Not all animals enjoy coming to the grooming salon.  In many cases, animals become very distressed when they come to get groomed.  This stress can potentially develop into a life threatening situation if the animal collapses, goes into shock or even stops breathing.  One of the most important aspects of managing stress is recognizing the signs.  Some common signs that an animal is in distress are:

  • Pacing/shaking
  • Whining/vocalizing
  • Drooling
  • Changes in eye appearance
  • Excessive shedding
  • Panting
  • Avoidance behaviors
  • Hiding or escaping

In severe cases animals will have bright red gums, may have an elevated body temperature, and difficulty breathing.  If you see an animal in distress at your salon you should remove them from the cage and take their vital signs (discussed in this Module).  If the animal appears to be overheating, put them in a cooler area of the salon.  Keep distressed animals away from other animals and areas with a lot of activity, such as a lobby area.  Do not leave a distressed animal unattended.  If the animal’s condition does not improve within 15 minutes or seems to get worse the owner should be contacted and it is recommended that a veterinarian is consulted.  Animals that go into respiratory or cardiac arrest from stress induced anxiety may not recover.  It is important to recognize the signs and act fast to save the animal’s life.

Anxiety with Fireworks and Loud Noises

 Pets are more sensitive than we are to loud noises, flashing lights, and strong smells. This can be caused by events like thunderstorms and fireworks.

 On the Fourth of July, and other days people are likely to set off fireworks, or during thunderstorms, it’s best to leave your pets safely indoors, preferably with a radio or TV turned on or a fan to soften jarring noises. Even pets who usually spend a lot of time outdoors should be brought inside. Pets will feel more secure if they have a certain area that they know is safe for them and they can relax in. For some dogs this might be their crate, for others it might be a corner that they go to often to escape the hustle and bustle of everyday life.

Make sure your pets have some sort of identification in case they escape the yard.

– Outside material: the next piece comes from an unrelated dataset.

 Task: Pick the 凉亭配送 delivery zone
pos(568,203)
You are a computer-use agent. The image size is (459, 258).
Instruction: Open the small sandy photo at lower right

Microchipping is the safest and most reliable way to identify a pet. Collars with ID tags also help in case they do get out and become lost. This can save a lot of time in getting them back to you quickly if someone finds them.

Be careful of what your pets eat. They can get foreign objects lodged in their stomach/intestines such as corn cobs, chicken bones, rawhides, rope toys, pieces of bones, and string and hair elastics in cats too.

Protect your pets from heat stroke. If dogs are running around in the yard having fun, make sure it is not too hot out. If it’s hot, try to avoid midday play from 10a-3p when it is the hottest, or simply wait until the sun goes down. Take breaks often, even if it is not hot, by putting them inside and giving them plenty of access to water. If you have a Bulldog, Pug, Puggle, Pekingese, French Bulldog, Boston Terrier, or any other “squish-faced” dog, they should primarily be in the AC.

There are a variety of medications, supplements and calming vests that can help reduce your dog’s stress and anxiety from fireworks, and your veterinarian (or a board-certified veterinary behaviorist) is the best person to help you determine which one, or ones, are best for your pets. Every pet, and every situation, is different therefore a licensed veterinary professional is the best to consult.